Each of the two balloons goes up 8,000 feet into the stratosphere, and student experiments are exposed to high UV rays, freezing temperatures, and low pressures.
"The brainstorming process was a hard balance of expanding on past ideas and building my own, but it led to me doing my own research. It was beneficial because I learned a lot about past experiments that gave me the foundation for my own," said sophomore Teagen Welsh.
This event first began in 2015. Since then, the payload that the experiments are sent up on have progressed dramatically, and student ideas have only become more creative.
Heidi Dixon was a student teacher who aided Givot in 2015 during the initial launch and is now a science teacher at La Pine High School.
"It's amazing to see how far the launches have come. The first year we did this we didn't even have parachutes and the GoPro didn't turn on...I think this experience allows students to be scientists. It ties into main chemistry standards and it's an opportunity for everyone to learn," she said as she watched the students prepare.
The goal of the launch is to give students a chance to think outside the box. The teams either focus on working on an experiment, managing the project, or designing the parachute, payload, or other additional materials.
This endeavor was aided by funding from Battelle, contributions from Steve Peterzen of ISTAR (International Science Technology and Research), Rod Moorehead, Chris McDougal, Thomas Jeffrey, Ron Thorkildson, and the support of Sisters Eagle Airport.
As a result of this support the students were pushed to their creative limits. For the first time this year student Joseph Derksen and mentor Chris McDougal collaborated on building a UV ray sensor to instate on the payload.

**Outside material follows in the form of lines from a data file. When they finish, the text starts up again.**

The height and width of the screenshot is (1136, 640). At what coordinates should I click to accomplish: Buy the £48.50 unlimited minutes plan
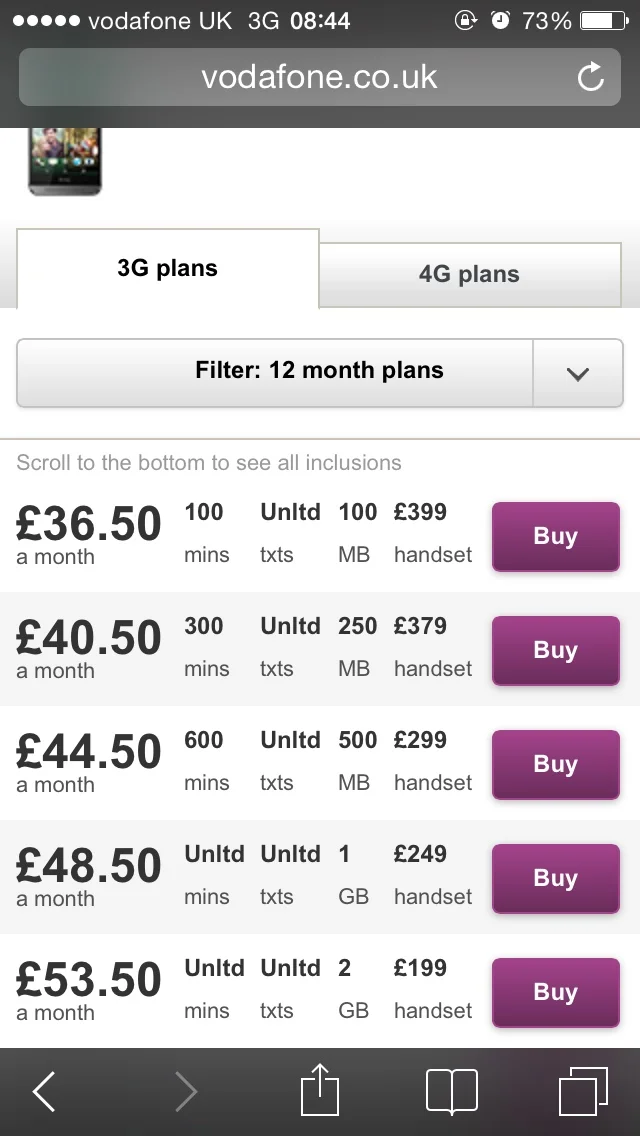click(556, 878)
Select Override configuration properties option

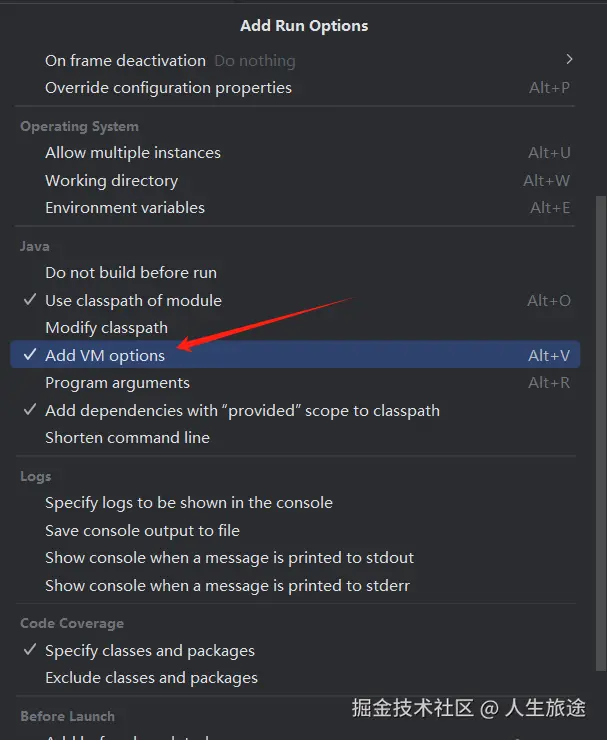[x=168, y=88]
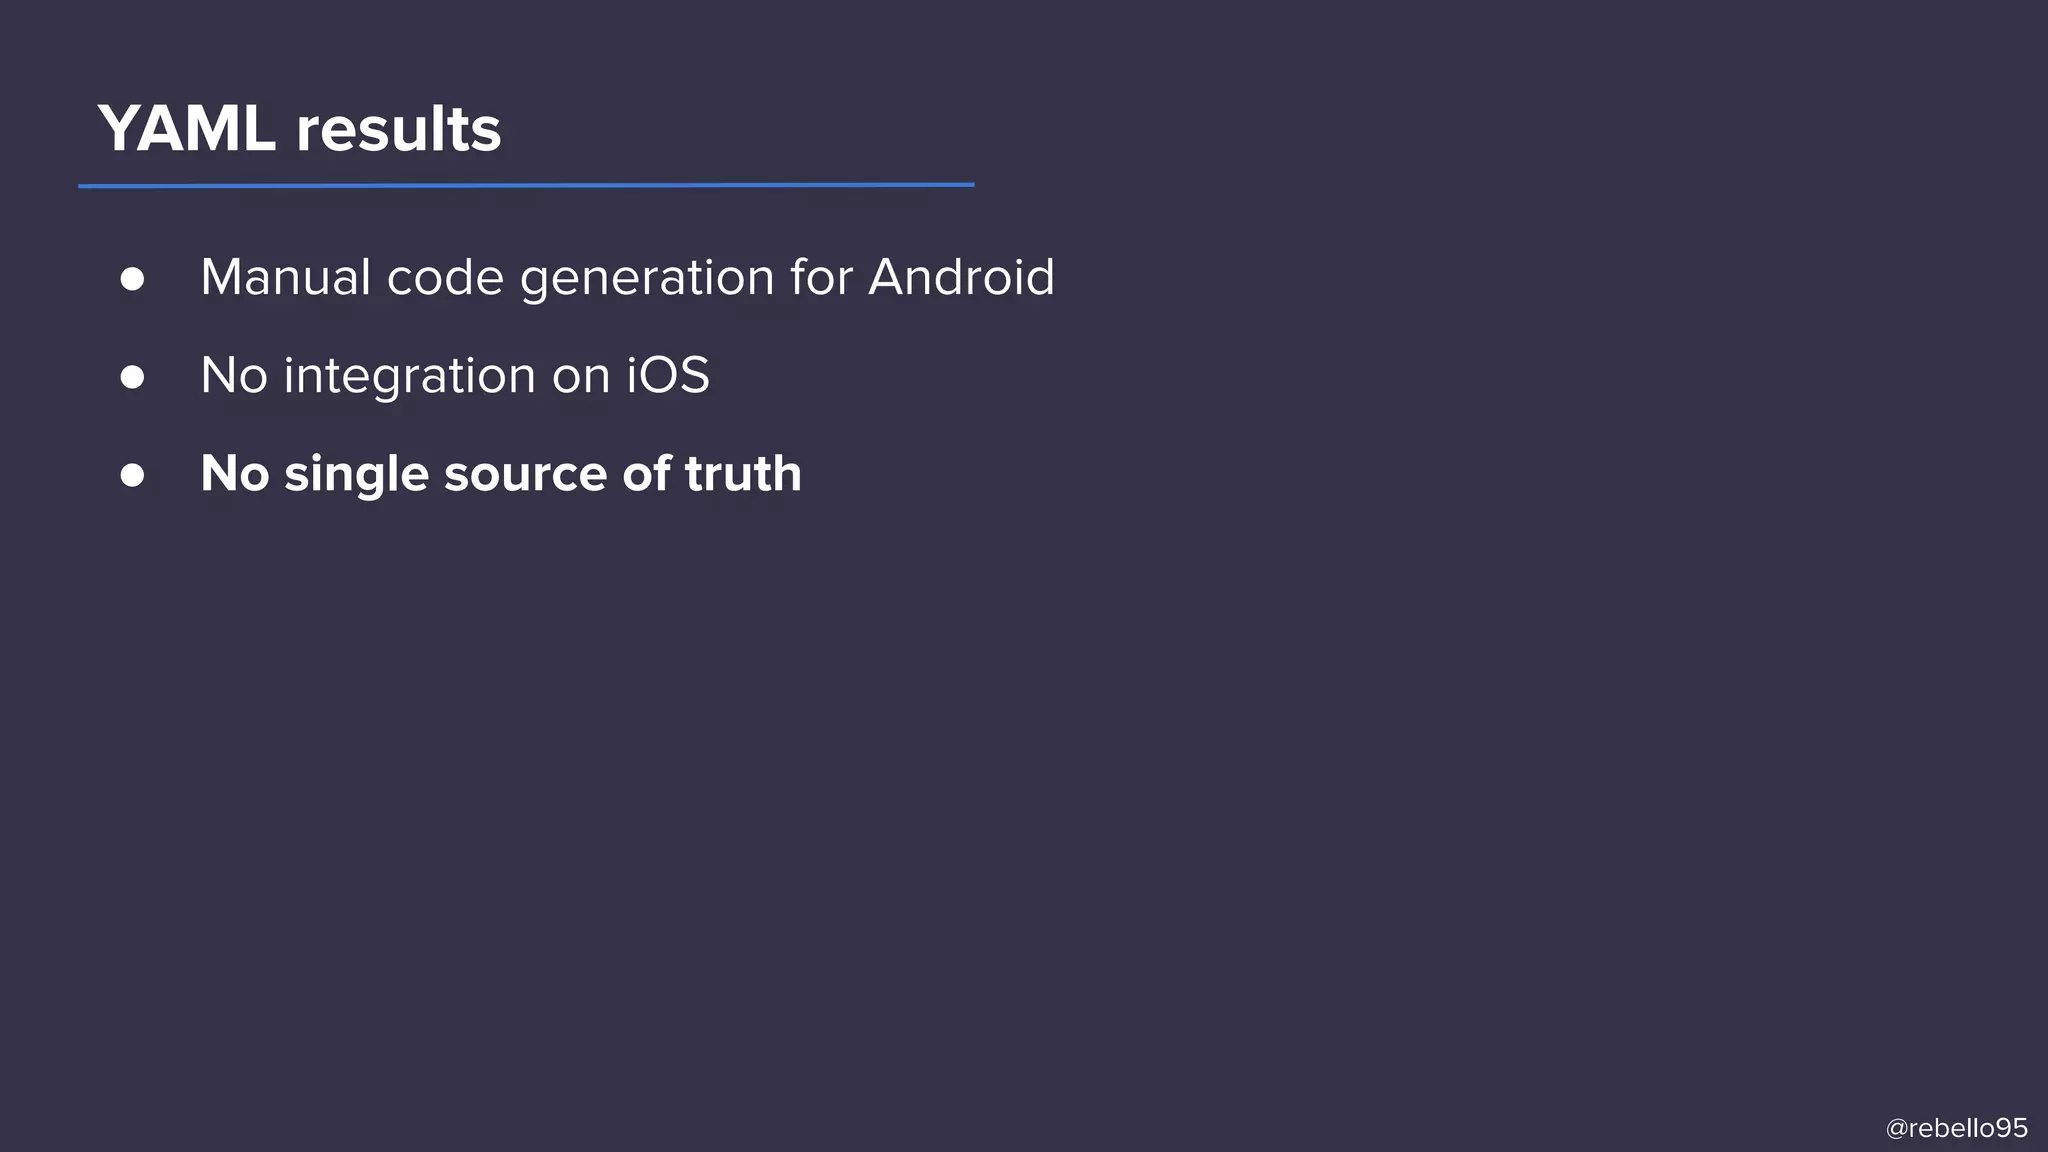Screen dimensions: 2048x1152
Task: Click the word "results" in the title
Action: point(398,130)
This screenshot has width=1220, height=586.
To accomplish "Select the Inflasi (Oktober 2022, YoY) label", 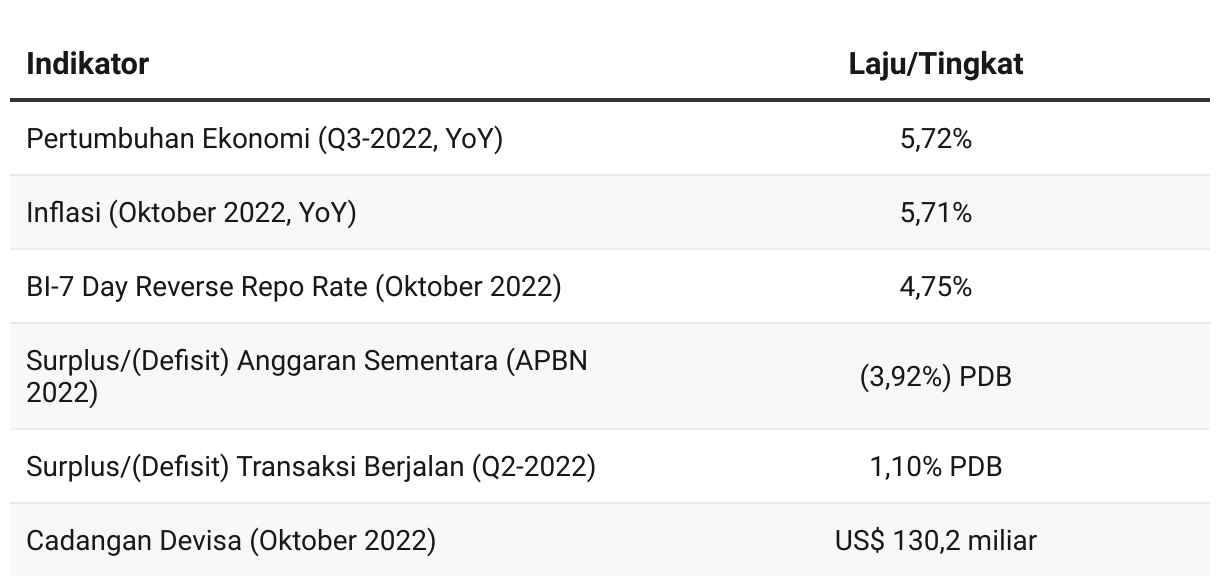I will point(191,213).
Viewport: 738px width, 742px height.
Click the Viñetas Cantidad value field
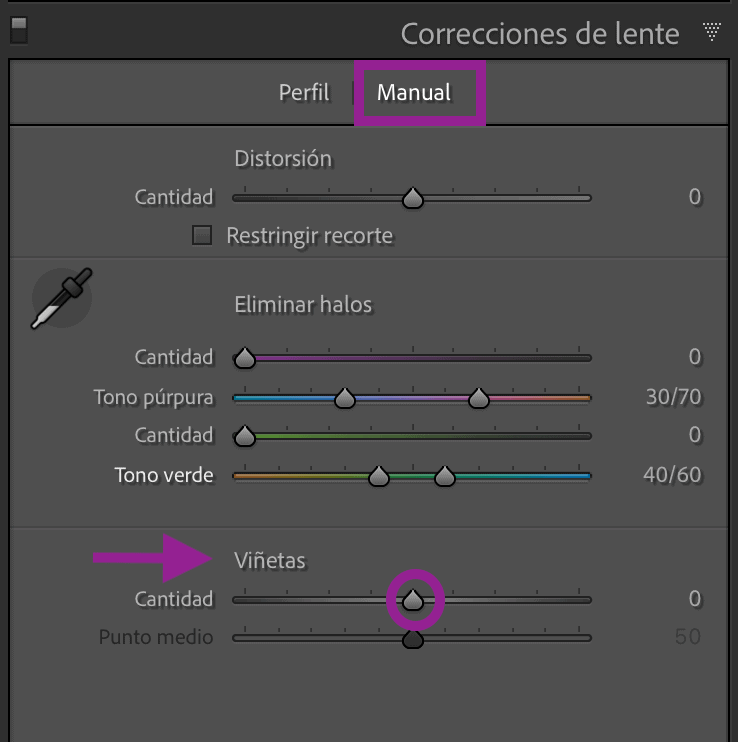point(694,599)
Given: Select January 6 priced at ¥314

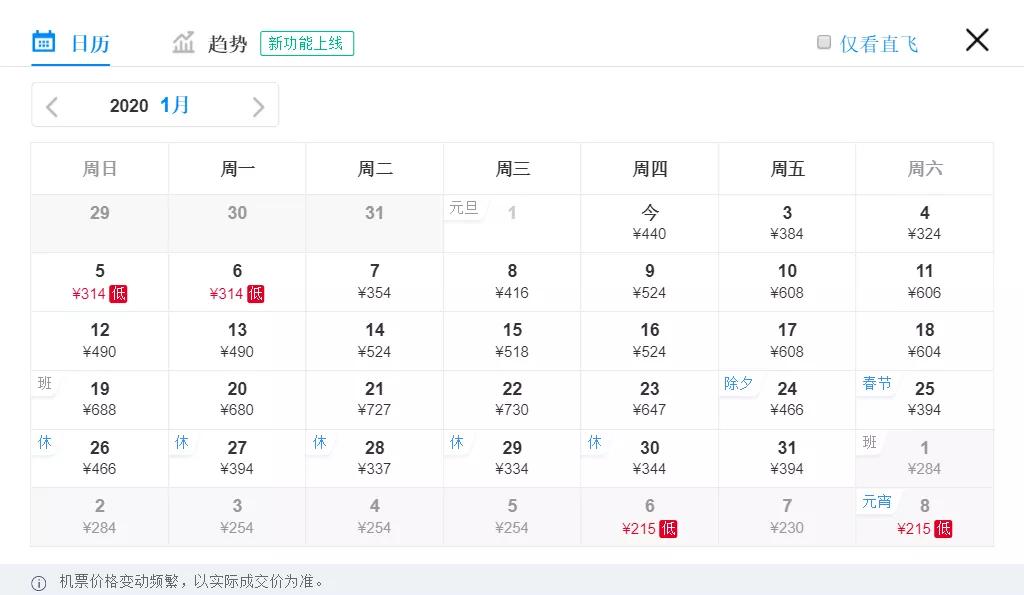Looking at the screenshot, I should coord(237,281).
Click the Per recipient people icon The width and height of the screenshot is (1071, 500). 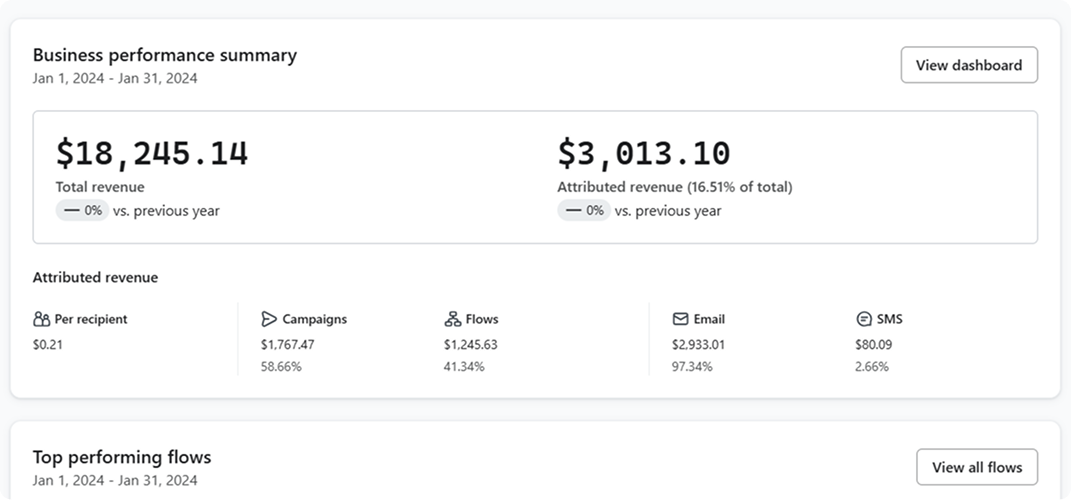[x=41, y=319]
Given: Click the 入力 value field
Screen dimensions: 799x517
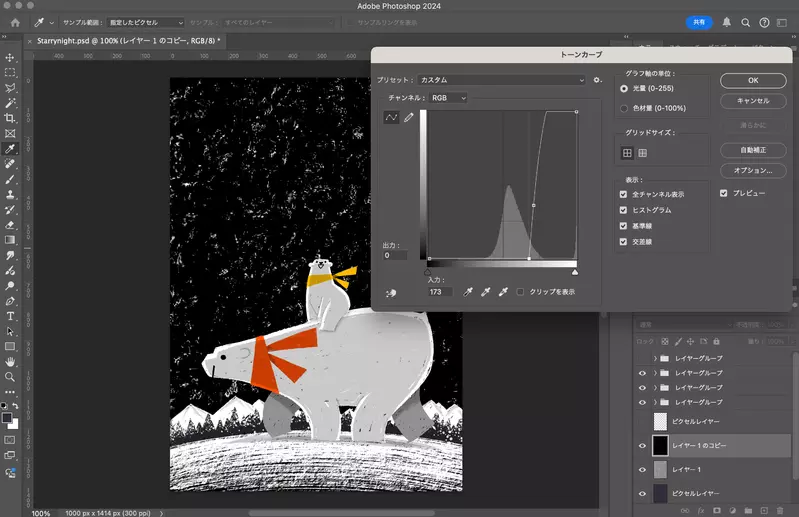Looking at the screenshot, I should pos(440,292).
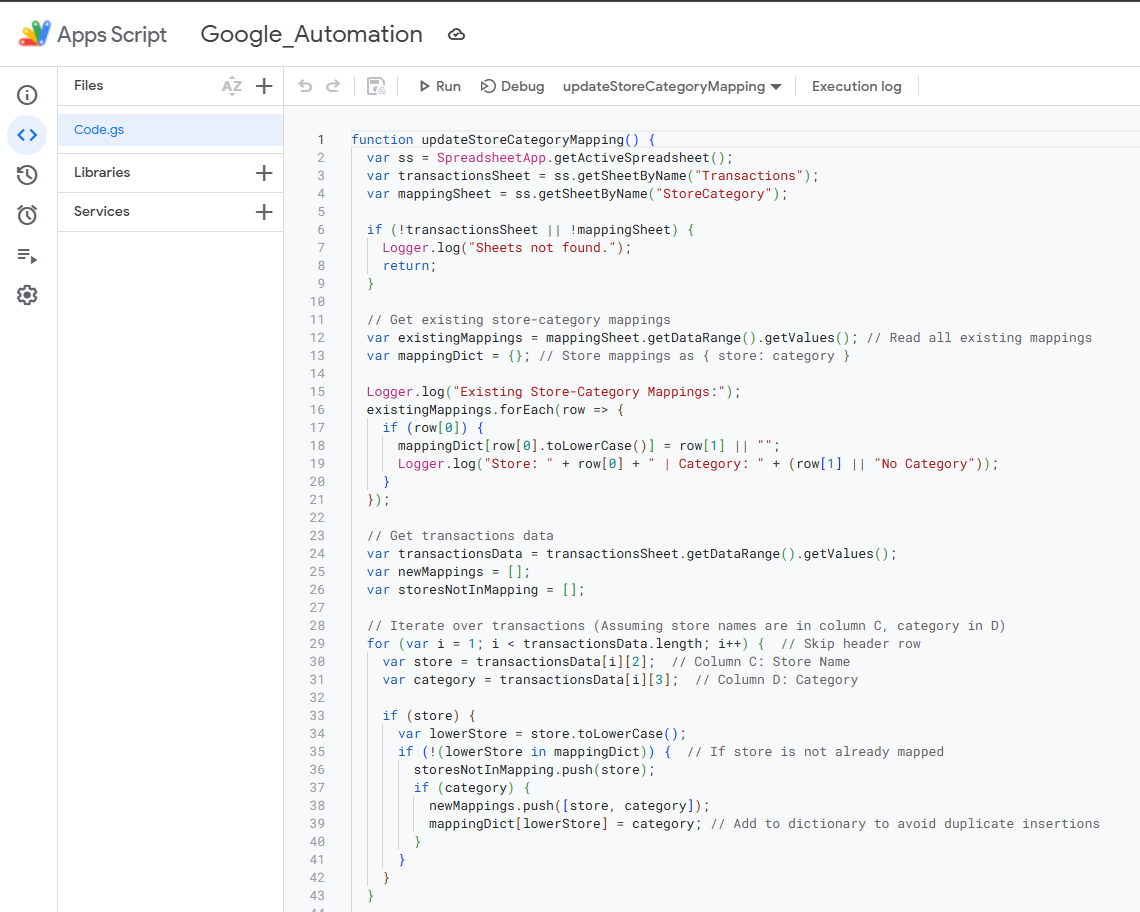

After the launch at 8 a.m., a small group of chemistry students participated in the retrieval trip. Each of the balloons were trackable through APRS and SPOT trackers.
The group only had to hike a short while from the road to find them after driving and trailing their location. The first balloon was easy to obtain, found in an empty clearing, but the second had gotten stuck in a tree branch about 30 feet up.
The team eventually got it down, and made it back to the school around 5:30 p.m.
"My favorite part was probably watching the APRS trackers, our bus was really competitive to see which period balloon landed first and which went the highest and fastest. I really just enjoyed the company around me," said sophomore Sophie Gerke.
The class is now working on analyzing their data and creating a presentation on what they've learned. Some of the students are volunteering to help students at Warm Springs with their upcoming weather balloon launch, inspired by Sisters High School, later this week.